After a couple of winters I decided I had to find another way of getting to work, I found one of the maintenance engineers drove to work in an old Daimler car so I arranged to get a lift with him. This was better than riding a bicycle but even this was not entirely trouble free; there was one occasion when the car engine began to boil before we had got out of town. We stopped and tried to figure out what the problem was, the engineer had drained the radiator the night before and put hot water in that morning, so why was it over heating? When it had cooled down we did half a mile and off it went again, this went on for most of the journey, but finally it settled down and we were running without further trouble. A day or two later the car owner who was quite a good mechanic solved the mystery, and told me that the problem was that when he had drained the radiator, water had been left in the pump which was at the lowest point of the system, and this had frozen solid. The ice in it had blocked the flow of water so the engine had overheated, and with a small aperture the hot water could not get into the pump to thaw it out. We did get to work eventually with a fellow worker in the back of the car, another casualty of the icy weather.
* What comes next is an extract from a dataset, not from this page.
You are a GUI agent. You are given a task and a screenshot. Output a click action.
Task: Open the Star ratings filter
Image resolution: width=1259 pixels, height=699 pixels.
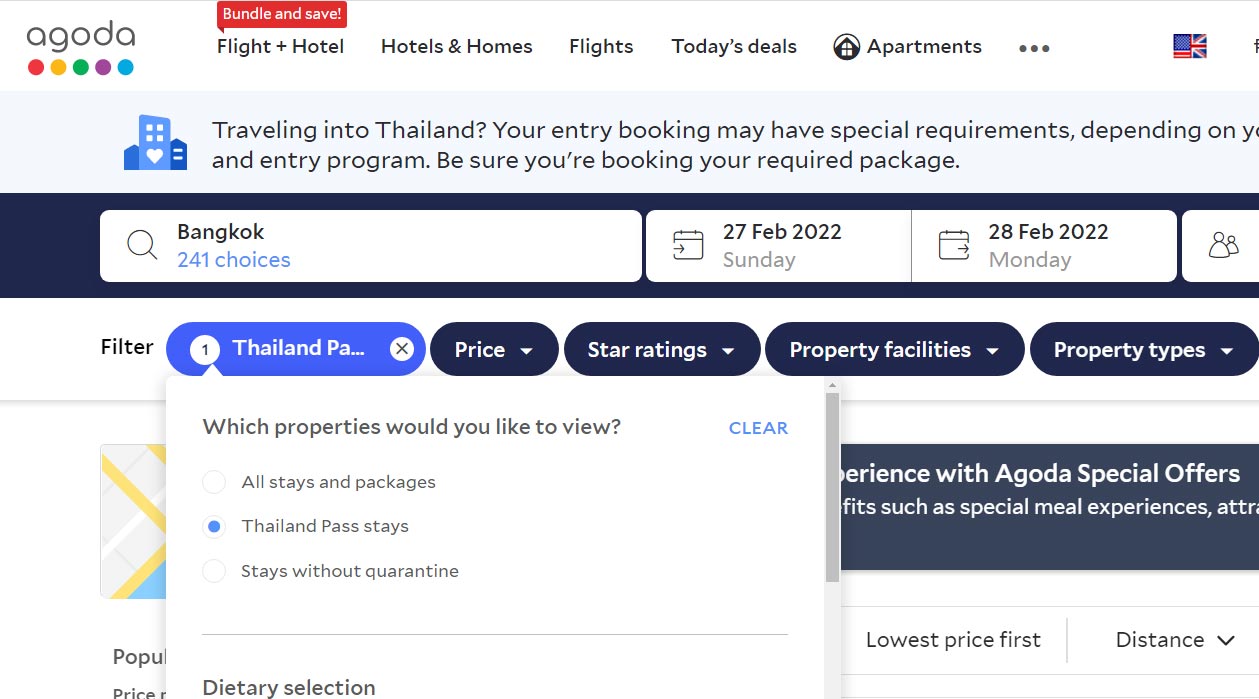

He had been riding a motor scooter to work and with a road like a sheet of glass he had slid off a number of times, the last time in front of us on the road to Rhuddlan. He was covered in bruises so when we stopped to help him, he threw the scooter in the ditch and climbed in the car. This was all in a day’s work as they say; we accepted these things as a normal part of everyday working life.

Later on I changed transport to another car used by another of the engineers who drove an old Vauxhall car, but he was no more immune to the vagaries of fate than anyone else. One day we were just approaching our place of work between the deep winding banks of Cwittr Lane when we met on of the men going off shift from the factory. He was on a motorcycle and going quite fast eager to get home I suppose, the lane was only wide enough for one vehicle and before we could stop he hit the off side mudguard of our car, and went sailing over the top of us in a most graceful arc. Hitting the road he was knocked out cold and without a helmet he sustained a nasty gash on the top of his head. We put him in the car and drove him back to the factory where he was treated by the nurse who was on duty during normal working hours. Travelling out into the country to work had its hazards; one night one a young chap off our shift never arrived, and the next day we discovered he had been travelling too fast, being late for work, and had lost control of his flying bedstead (a pre-war German Opal) on a sharp bend and rolled through the hedge. You will realise by now that few had the money for a new car and used very old ones for their transport. I can remember one you chap, a local named Jones naturally, who came to work in an ancient Austin Ruby which was a tiny little thing like a matchbox on wheels. It was so decrepit that when he came chugging into the car park the only way he could stop it was by throwing the front wheels right over sideways and skidding the thing to a halt. It had no brakes but he had perfected this method and had it off to perfection.